A few other indicators, too, suggest that the answer is yes. The price of Brent crude oil is already more than $70 per barrel. It took the Israel-Hamas war and hurricane Katrina to propel oil to more than $70 per barrel in the last two years. Now, tight supply and rising demand are taking the price of oil above that limit.

Other indications that the risk-appetite trade is running into resistance come in the form of intervention by the Reserve Bank of New Zealand (RBNZ) to weaken its currency. It has not succeeded. Speculators and Japanese residents have called the bank’s bluff and have pushed the Kiwi dollar higher against the yen and even against the US dollar. What would RBNZ do next?

Much as these indicators push one to suggest that the end of the last few years of rising asset prices is nigh, the answer is that the game is not over yet. That would require a dramatic shift in policy in Japan towards higher interest rates and a turnaround in the macroeconomic growth strategy of China. Neither is imminent.

China is the key variable in this game. As I had written on numerous occasions, their growth strategy relying on exchange rate competitiveness keeps the dollar from depreciating, keeps interest rates low and encourages Wall Street to build complex products based on debt since the cost of debt is low. That looks unlikely to change.

Real interest rates are negative and the stock market bubble is growing bigger as negative real deposit rates lead to a flight of deposits from the banking system into stocks. The government makes periodic noises against speculation, but does little to stem it effectively. Many state actors are benefiting from the bubble. Perhaps that explains the reluctance to walk the talk.

Surely, this is an unsustainable model. But predicting the timing of its collapse is hard. It will stop when it cannot run any more. Until that day arrives, one should expect more of the same from China. That means continued reliance on competitive currency, reserves accumulation and purchase of all kinds of international assets.

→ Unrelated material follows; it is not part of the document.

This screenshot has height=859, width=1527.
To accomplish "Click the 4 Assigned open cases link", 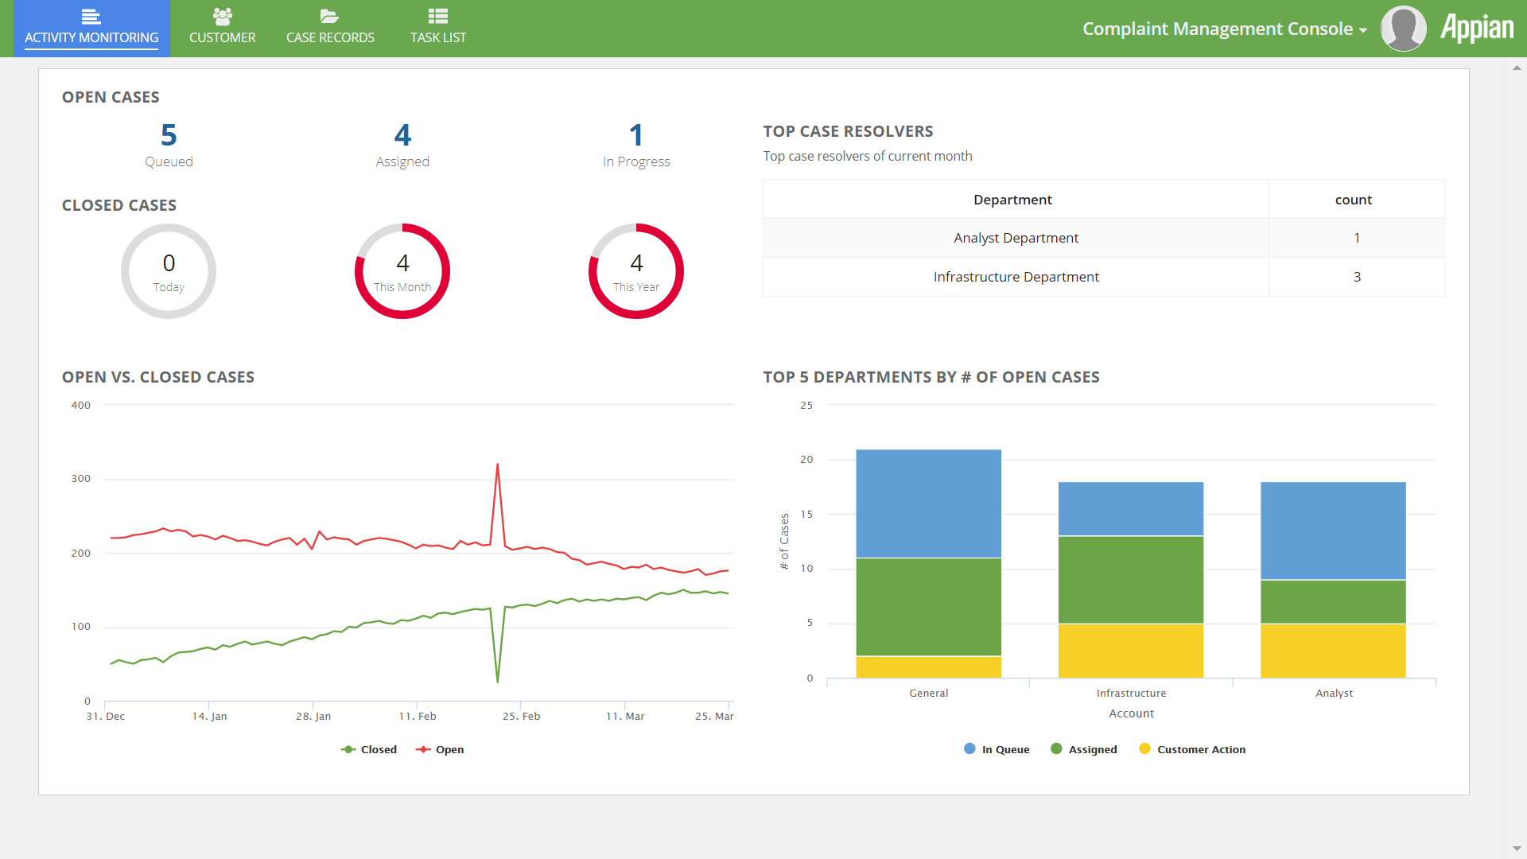I will (402, 136).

So, besides manufactured goods, China would also continue to export its asset price bubbles abroad.

That is why the answer to the question of whether this is the beginning of the end is a NO. Any wobbles in financial markets induced by the fear of a meltdown in the US mortgage finance would find investors who have hitherto stayed in the sidelines rushing to buy. Bubbles would get bigger much as I wish they would not. It is not easy trying to explain an insane world.